WHAT TO PRODUCE — Reproduce the rows from the line with "Screen dimensions: 440x476" up to and including the line with "This screenshot has height=356, width=628.".

▬▬▬▬▬▬▬▬▬▬

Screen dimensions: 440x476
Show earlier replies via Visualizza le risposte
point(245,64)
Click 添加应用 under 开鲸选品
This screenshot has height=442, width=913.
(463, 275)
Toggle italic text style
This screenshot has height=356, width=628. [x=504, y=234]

▬▬▬▬▬▬▬▬▬▬

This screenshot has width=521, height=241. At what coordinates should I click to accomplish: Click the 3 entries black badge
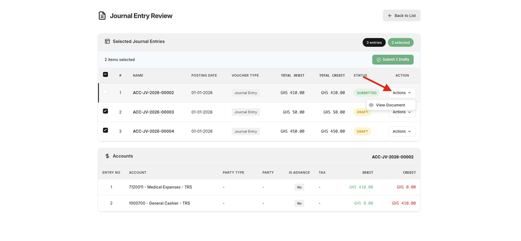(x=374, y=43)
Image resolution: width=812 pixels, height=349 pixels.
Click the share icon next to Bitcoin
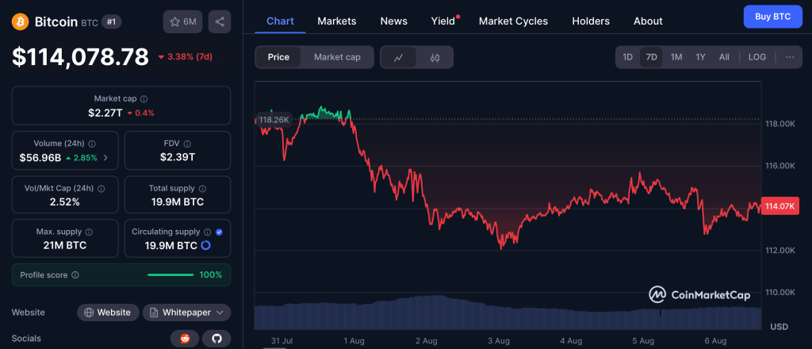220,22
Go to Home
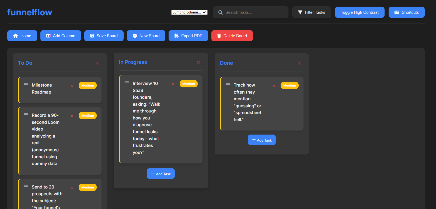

▬▬▬▬▬▬▬▬▬▬

RESPONSE —
Screen dimensions: 440x476
Show earlier replies via Visualizza le risposte
point(245,64)
Click 添加应用 under 开鲸选品
This screenshot has height=442, width=913.
(463, 275)
Toggle italic text style
This screenshot has height=356, width=628. [x=504, y=234]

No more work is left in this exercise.